| Selected text |
☆ ☆ ☆ ☆
The final demolition on the evening of March 17 will see the end of a three-year project to demolish the former power station, which was officially closed by SSE in March 2016 having produced electricity for over 50 years.
The last three towers will be demolished using controlled explosive, and an exclusion zone with be in place.
SSE's contractor Keltbray will be at the scene and engaging with residents throughout the evening. However, there is not an expectation that residents will need to leave their homes.
In August 2021, COP26 President and Government Minister Alok Sharma, pressed the button to demolish two chimney stacks and the main boiler house at the site. That followed the demolition of five cooling towers in two separate blowdowns in 2019.
Ferrybridge Power Station, officially known as Ferrybridge C, has been a landmark of Ferrybridge and Knottingley for more than 50 years. During its heyday it employed more than 900 people.
☆ ☆ ☆ ☆
| List of tasks |
(1) Rewrite the part of the Ferrybridge demolition text that begins with the words containing "In August 2021, COP26" and ends with "than 900 people.", replacing "boiler house" with "turbine hall".
(2) Carry on the Ferrybridge demolition text from its final sentence.
☆ ☆ ☆ ☆
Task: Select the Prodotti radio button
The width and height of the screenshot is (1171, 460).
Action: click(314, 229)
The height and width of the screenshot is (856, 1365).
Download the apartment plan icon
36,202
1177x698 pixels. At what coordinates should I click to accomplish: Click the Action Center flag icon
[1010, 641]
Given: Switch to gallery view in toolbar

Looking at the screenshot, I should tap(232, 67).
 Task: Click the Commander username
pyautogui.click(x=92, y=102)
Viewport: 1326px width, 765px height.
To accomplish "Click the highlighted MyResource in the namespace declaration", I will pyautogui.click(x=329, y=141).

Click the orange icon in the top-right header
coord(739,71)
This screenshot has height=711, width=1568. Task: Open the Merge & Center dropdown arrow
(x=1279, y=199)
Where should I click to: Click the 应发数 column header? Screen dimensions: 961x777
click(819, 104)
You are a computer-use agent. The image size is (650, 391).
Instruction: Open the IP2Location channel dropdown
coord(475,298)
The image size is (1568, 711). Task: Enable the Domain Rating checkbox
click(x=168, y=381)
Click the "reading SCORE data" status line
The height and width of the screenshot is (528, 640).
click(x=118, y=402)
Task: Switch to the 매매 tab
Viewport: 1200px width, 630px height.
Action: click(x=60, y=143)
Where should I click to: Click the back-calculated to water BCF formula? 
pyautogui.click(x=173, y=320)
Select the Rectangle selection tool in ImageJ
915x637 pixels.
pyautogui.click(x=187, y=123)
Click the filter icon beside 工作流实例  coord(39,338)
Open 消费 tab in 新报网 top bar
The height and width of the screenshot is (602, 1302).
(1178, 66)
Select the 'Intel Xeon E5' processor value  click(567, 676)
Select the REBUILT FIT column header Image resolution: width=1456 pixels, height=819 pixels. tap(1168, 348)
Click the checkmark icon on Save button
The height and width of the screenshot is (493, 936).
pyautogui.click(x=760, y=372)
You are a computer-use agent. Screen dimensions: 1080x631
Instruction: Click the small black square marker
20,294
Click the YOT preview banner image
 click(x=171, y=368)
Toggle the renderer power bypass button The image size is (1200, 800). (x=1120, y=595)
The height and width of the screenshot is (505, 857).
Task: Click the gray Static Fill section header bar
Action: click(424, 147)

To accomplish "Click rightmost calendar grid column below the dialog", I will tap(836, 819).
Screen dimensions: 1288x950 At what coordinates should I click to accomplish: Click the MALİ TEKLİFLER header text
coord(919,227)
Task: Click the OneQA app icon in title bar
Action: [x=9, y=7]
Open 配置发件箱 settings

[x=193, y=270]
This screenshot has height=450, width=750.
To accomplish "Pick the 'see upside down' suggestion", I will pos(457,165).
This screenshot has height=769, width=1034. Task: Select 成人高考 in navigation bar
☆ ☆ ☆ ☆
| Answers to this exercise |
(1)
In August 2021, COP26 President and Government Minister Alok Sharma, pressed the button to demolish two chimney stacks and the main turbine hall at the site. That followed the demolition of five cooling towers in two separate blowdowns in 2019.
Ferrybridge Power Station, officially known as Ferrybridge C, has been a landmark of Ferrybridge and Knottingley for more than 50 years. During its heyday it employed more than 900 people.

(2)
It became an unconventional tourist attraction in the 1980s when it was opened to the public, causing major traffic congestion on the A1.
The Conservative government announced plans to privatise the electricity industry in 1988 and the station's owner was announced as PowerGen plc.
However, rising costs meant that it had to close down in 2016. The demolition began in 2018 and more demolitions continued a year later which saw thousands of people gathering at the scene to watch it all unfold.
The closure of the station and subsequent demolition works are part of SSE’s transition to a low-carbon energy future, in line with the UK’s target for net zero carbon emissions by 2050.